Ketika seseorang meninggal, tondinya yang berkeliling di sekitar itu akan diperhatikan dan diberi makan, diberikan apa yang dia butuhkan. Orang tidak akan mengganggu tondi ini karena hanya akan menimbulkan penderitaan. Tondi dari seorang yang sudah meninggal juga disebut begu, tetapi perasaan takut tetap melekat bila mendengar kata ini. Dari situ bisa terbukti bahwa harimau disebut begu pangatah atau begu pemakan daging mentah. Roh leluhur yang telah lama meninggal disebut silaon, sementara kerabat yang baru saja meninggal disebut simagot.
Hal ini dianggap sangat penting bila seseorang mendadak meninggal menuntut janji perlindungan dari yang masih hidup. Menurut keyakinan ini terdapat asal usul upacara mengerikan yang dimaksudkan untuk memberikan sesaji (panihat atau pupuk) yang terdiri atas bagian tubuh wanita yang diambil oleh pria setelah kematian yang mendadak untuk memenuhi janjinya. Orang lebih suka menggunakan wanita hamil, sementara anak bajang yang belum lahir dicampur dalam sesaji yang berupa bubur itu.

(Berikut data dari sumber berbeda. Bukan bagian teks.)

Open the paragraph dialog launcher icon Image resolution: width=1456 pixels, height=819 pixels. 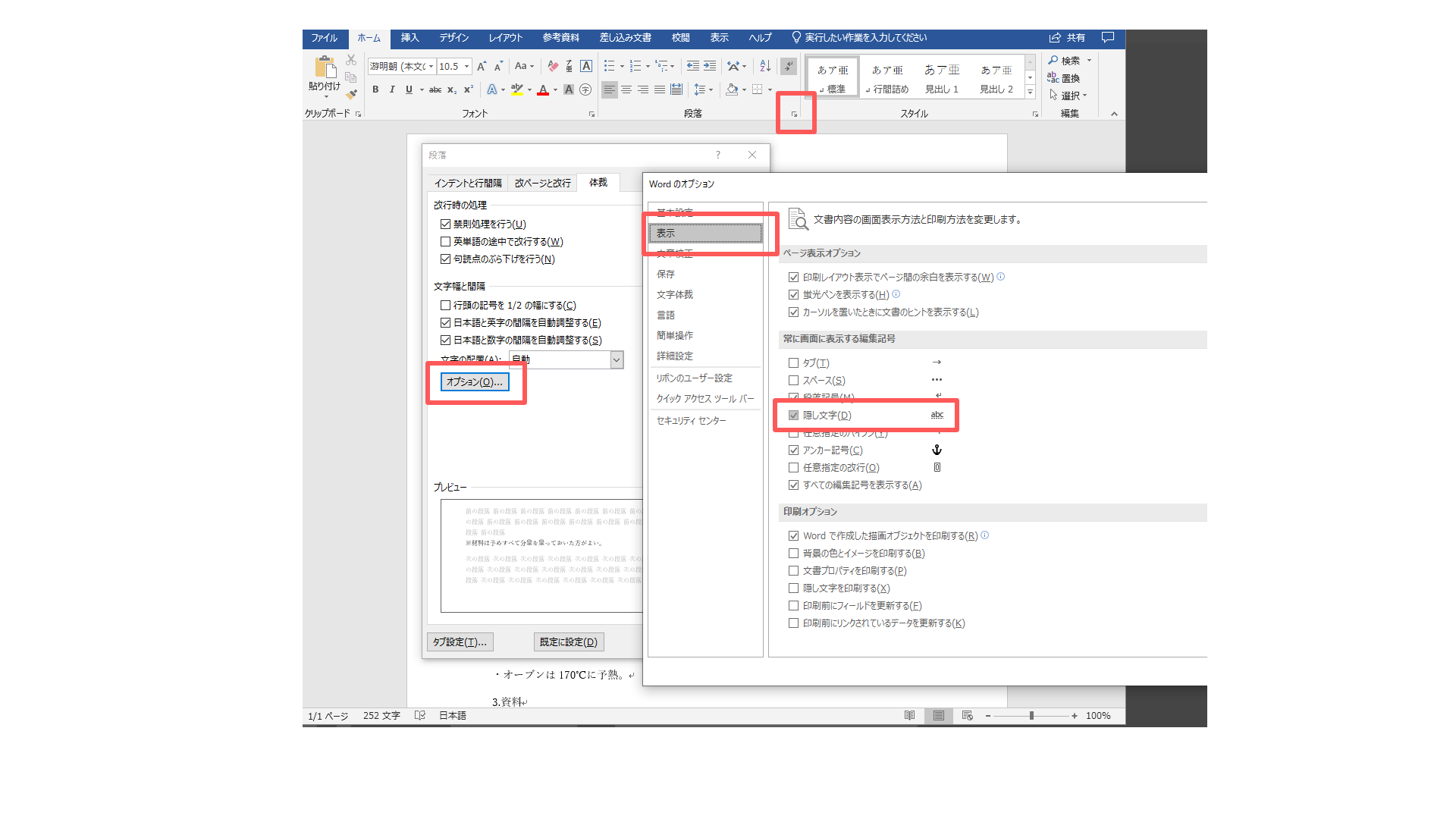coord(793,113)
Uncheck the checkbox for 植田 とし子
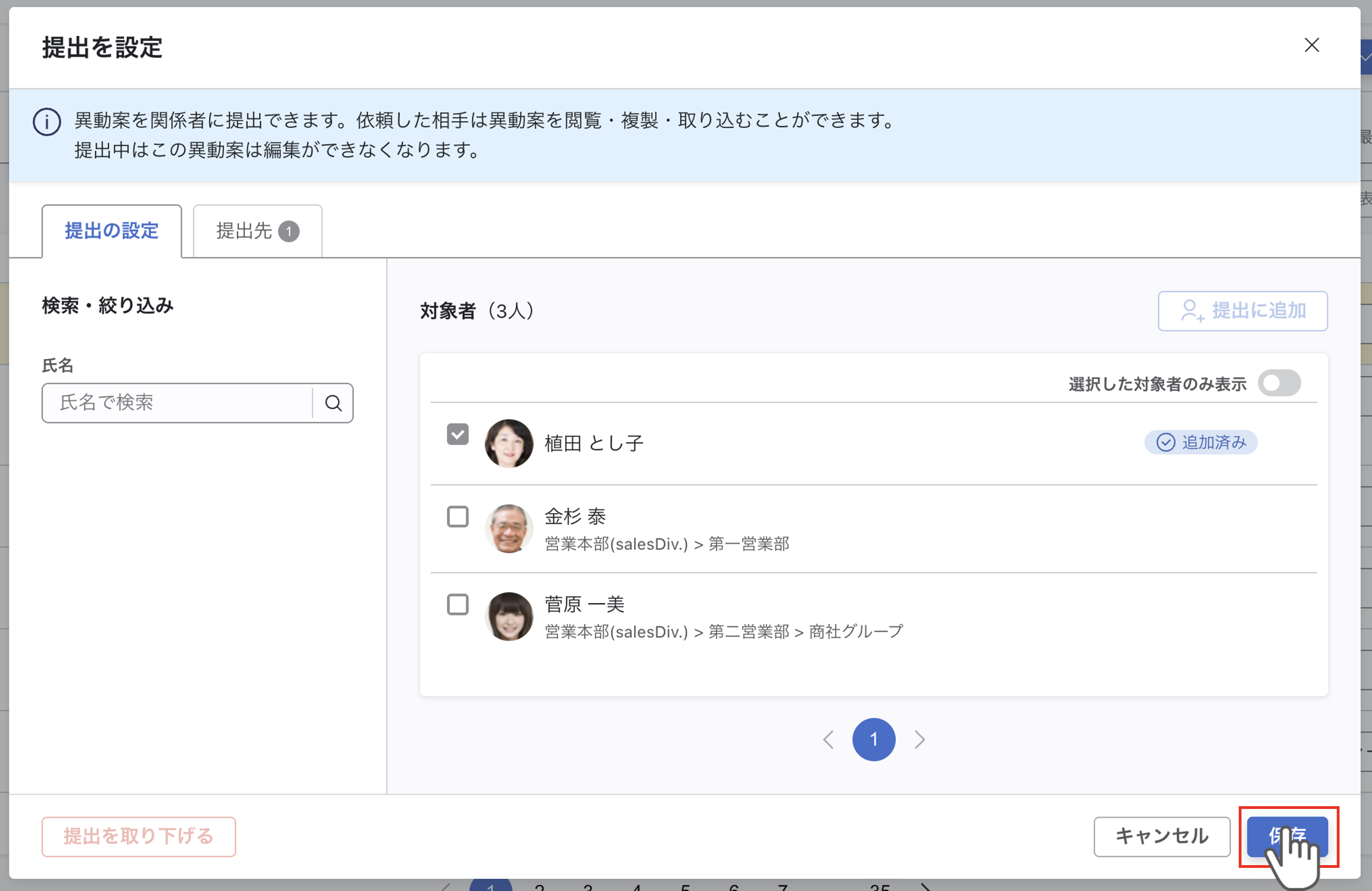 click(x=458, y=434)
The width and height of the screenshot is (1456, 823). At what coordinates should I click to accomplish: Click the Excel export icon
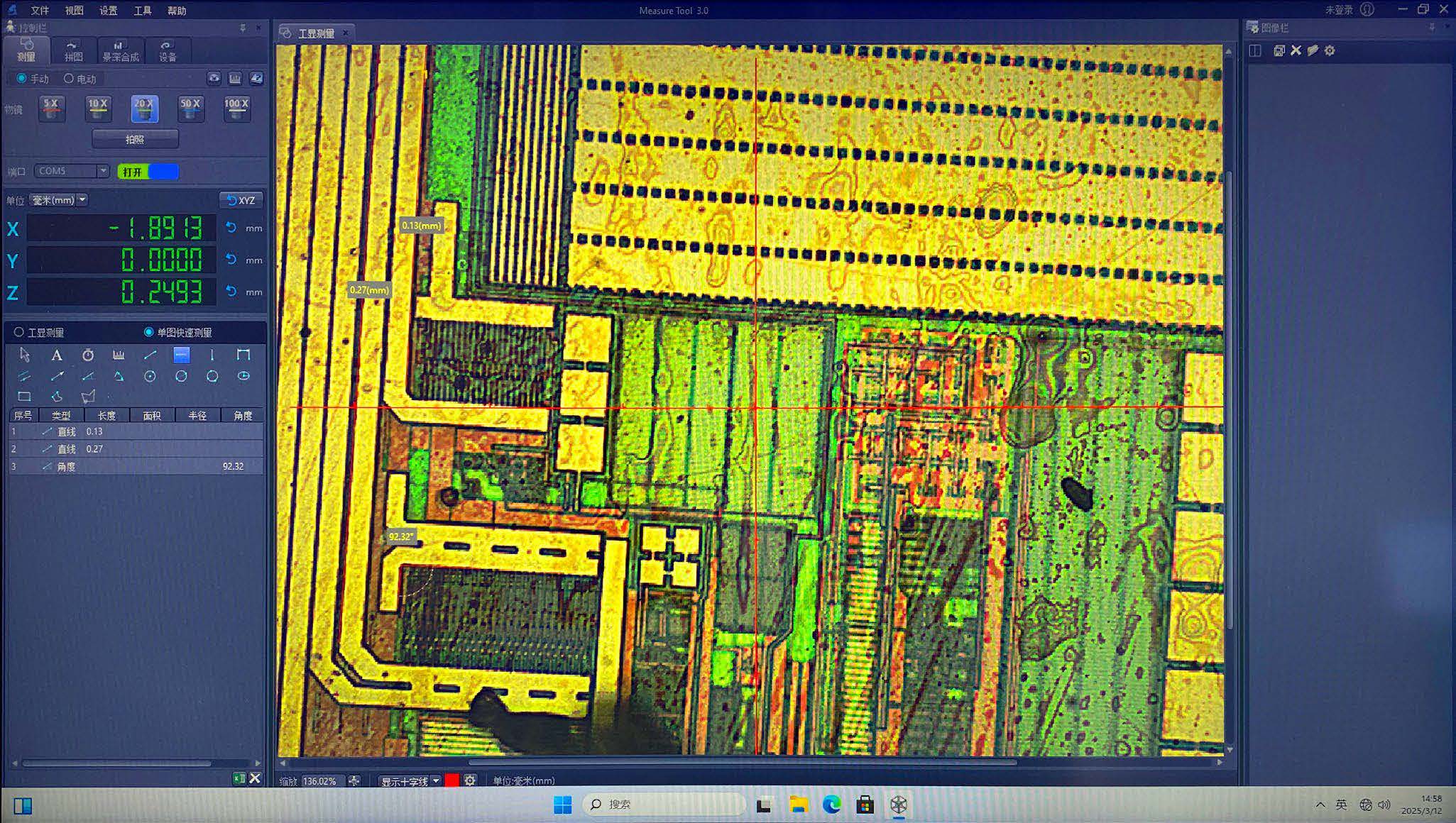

Untuk itu, orang mencari seorang wanita yang kondisinya seperti itu, memberinya makan selama beberapa saat, sambil mengatakan kepadanya bahwa dia akan dibunuh yang akan menjadi berkah demi kepentingan suku yang menangkapnya. Ketika akhirnya wanita itu mengajukan pertanyaan apakah ia tetap dibiarkan hidup (sering dengan tujuan untuk mengakhiri semua penderitaan) yang dijawab dengan “ya” sambil mendongakkan kepalanya dan orang memasukkan cairan timah ke dalam mulutnya, yang telah disiapkan sebelumnya. Orang mendadak memotong urat nadinya, dan tidak lagi mendengar teriakan terakhir wanita. Janin yang belum lahir dan masih berada di dalam perut wanita dikeluarkan dan dibuat bubur kemudian dicampur dengan beberapa daging binatang lain. Suatu masakan sejenis panihat menurut informan saya sudah tidak ada lagi selama tiga generasi.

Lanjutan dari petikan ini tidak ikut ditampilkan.